SQ: No, I don’t think that’s putting too much weight on those lines. At the risk of suffering what Teilhard de Chardin termed compassion fatigue, I prefer to factor in the full costs of decisions we humans make. We are having a tough time at the moment, globally, but it seems to me that this is a backlash that arose from so many years of refusing to acknowledge the cost of our actions, politically, socially, economically, and creatively. I understand that we have to make decisions that are harmful, and I can make tough decisions, but I am largely offended by the lack of connection between the choices we make daily and the world that those choices end up creating. Again, choices. Creation. It’s a matter of consciousness.
HH: I want to take the title poem as suggesting that our alter egos are not alter at all, but that my self is as much constructed of my substitute selves as it is distinguished from them. Again, in doing so am I in touch with the poem?
SQ: “Teeth Marks,” the title poem in the collection, recounts a moment of revelation and identification between two young girls. It’s that moment when the activity of projecting one’s identify onto objects becomes palpable. It’s a moment of consciousness and I am fascinated by the ways in which humans behave in these moments. So much of the time we simply stuff these bits back into some formal shape, tear off the uncomfortable details, or simply pretend we don’t see, or hear. So yes, it can be read as suggesting that our alter egos are not so alter after all, or again, as an opportunity to see into the multiplicity and constructedness of self. Even of childhood.

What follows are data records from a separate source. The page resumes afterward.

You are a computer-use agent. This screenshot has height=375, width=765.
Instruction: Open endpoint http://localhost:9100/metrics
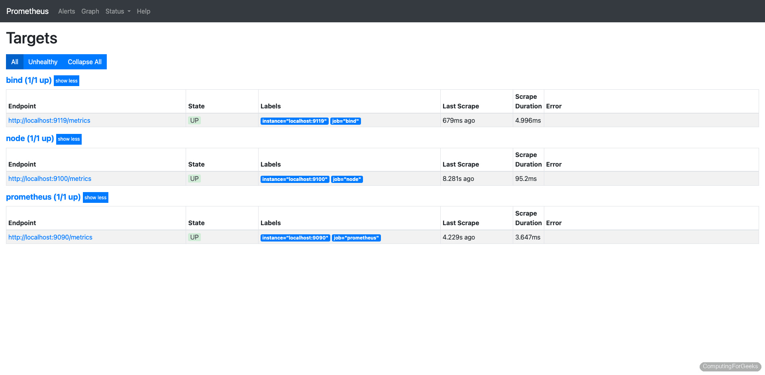[x=49, y=179]
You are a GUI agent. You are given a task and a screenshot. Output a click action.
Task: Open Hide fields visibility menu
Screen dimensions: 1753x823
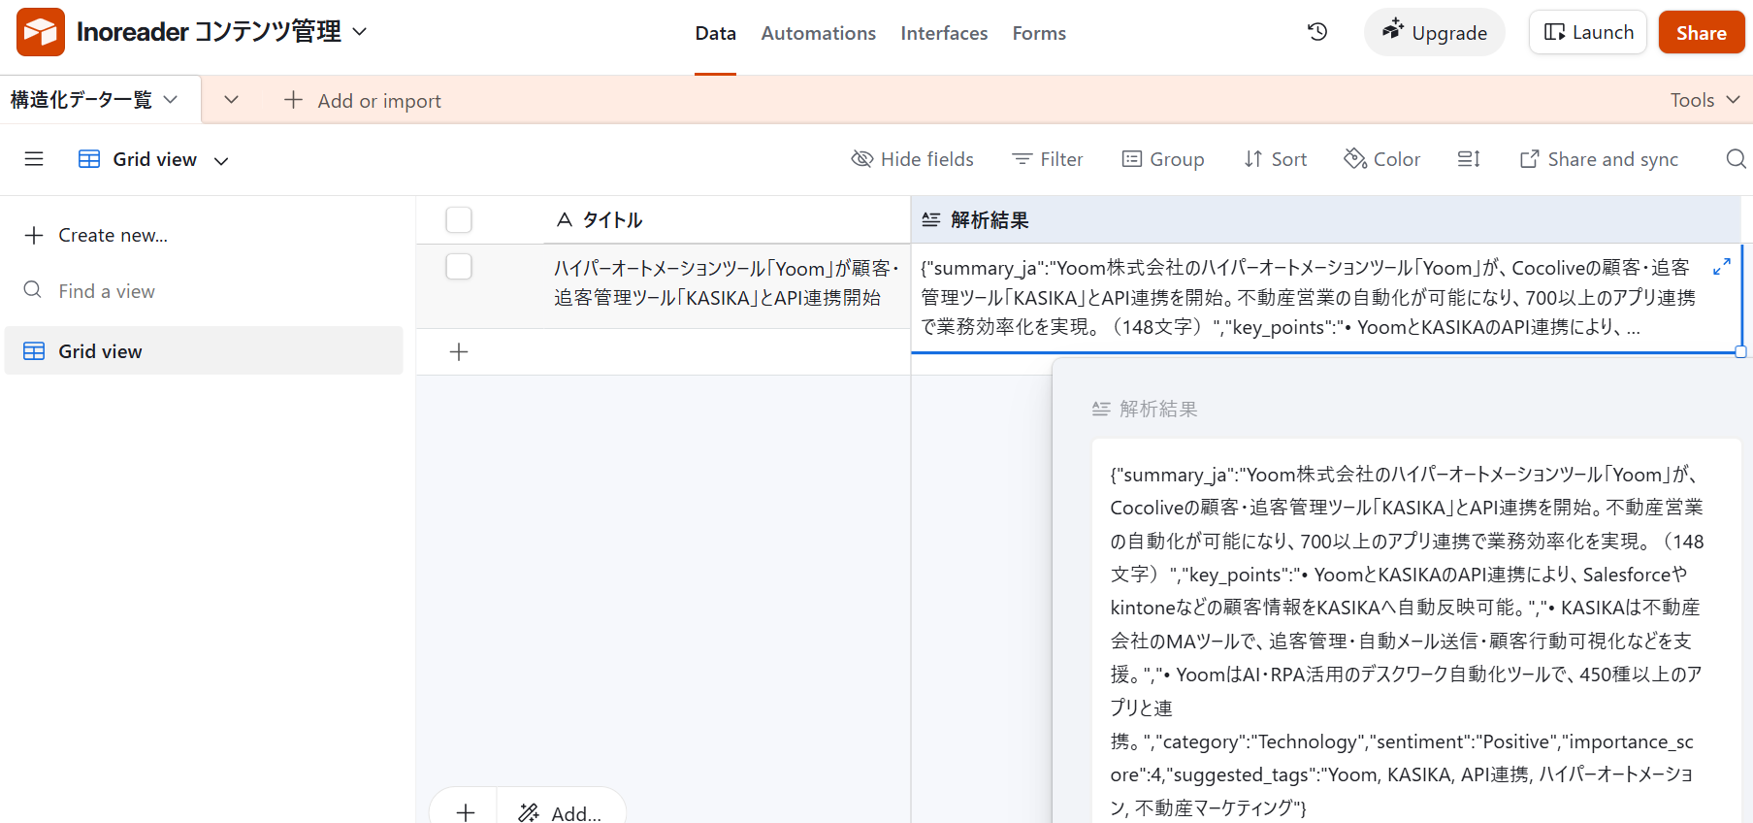click(x=912, y=159)
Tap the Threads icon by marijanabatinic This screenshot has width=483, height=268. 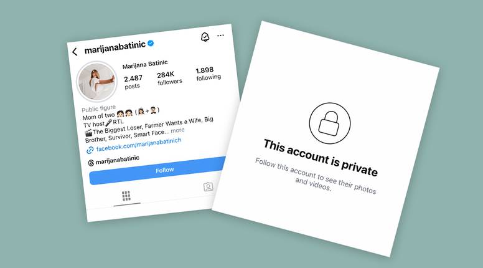tap(91, 163)
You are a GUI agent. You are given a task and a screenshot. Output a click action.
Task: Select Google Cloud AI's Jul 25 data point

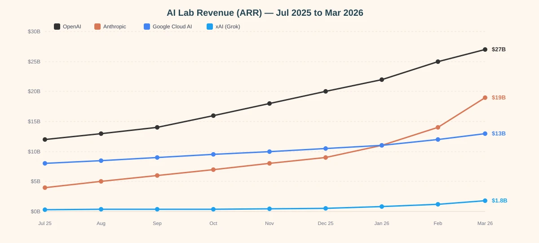45,163
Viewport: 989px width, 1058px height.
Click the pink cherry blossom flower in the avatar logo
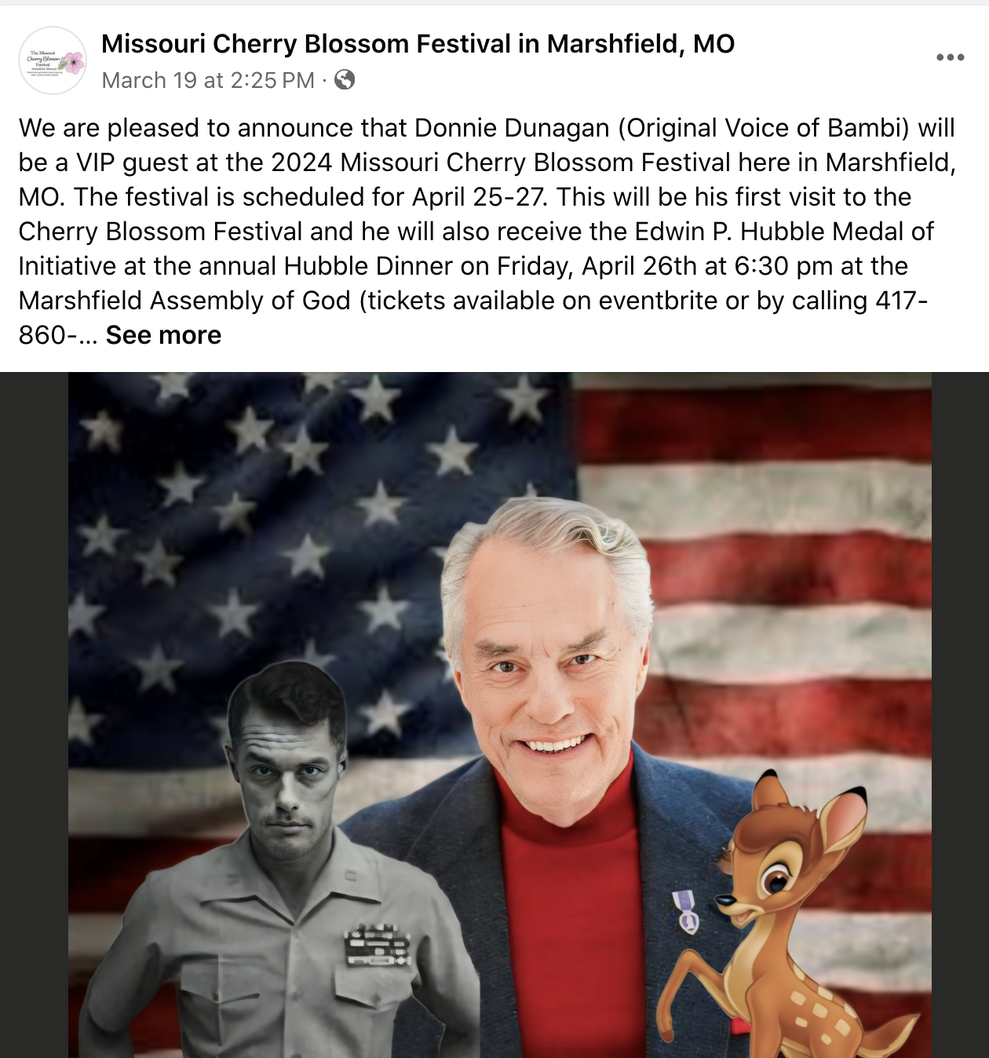(73, 63)
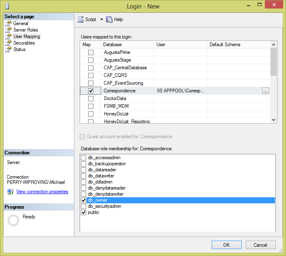
Task: Click the Script toolbar icon
Action: point(80,19)
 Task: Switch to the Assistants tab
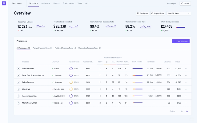[46, 3]
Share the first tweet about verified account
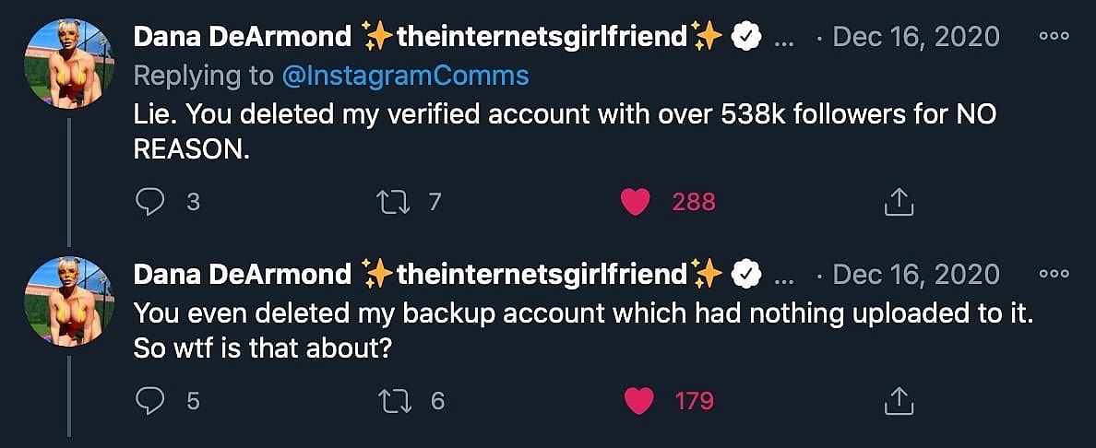 pos(898,201)

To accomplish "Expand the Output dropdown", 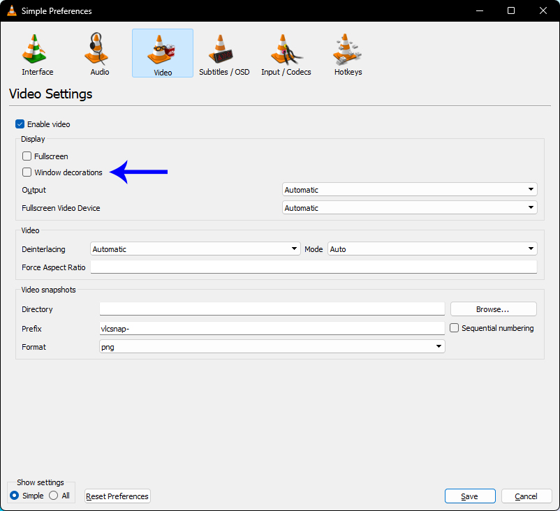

Sina Queyras is the author most recently of Autobiography of Childhood (Coach House 2011). Her collection of poetry, Expressway (Coach House 2009), was nominated for a Governor General’s Award. Lemon Hound (Coach House 2006) won a Lambda Award and the Pat Lowther Award. Her poetry, fiction and nonfiction have appeared in journals internationally, including The London Review, Poetry, Fence, Geist and Siecle 21. In 2005 she edited Open Field: 30 Contemporary Canadian Poets, for Persea Books. She has taught creative writing at Rutgers, Haverford and Concordia University in Montreal, where she currently resides.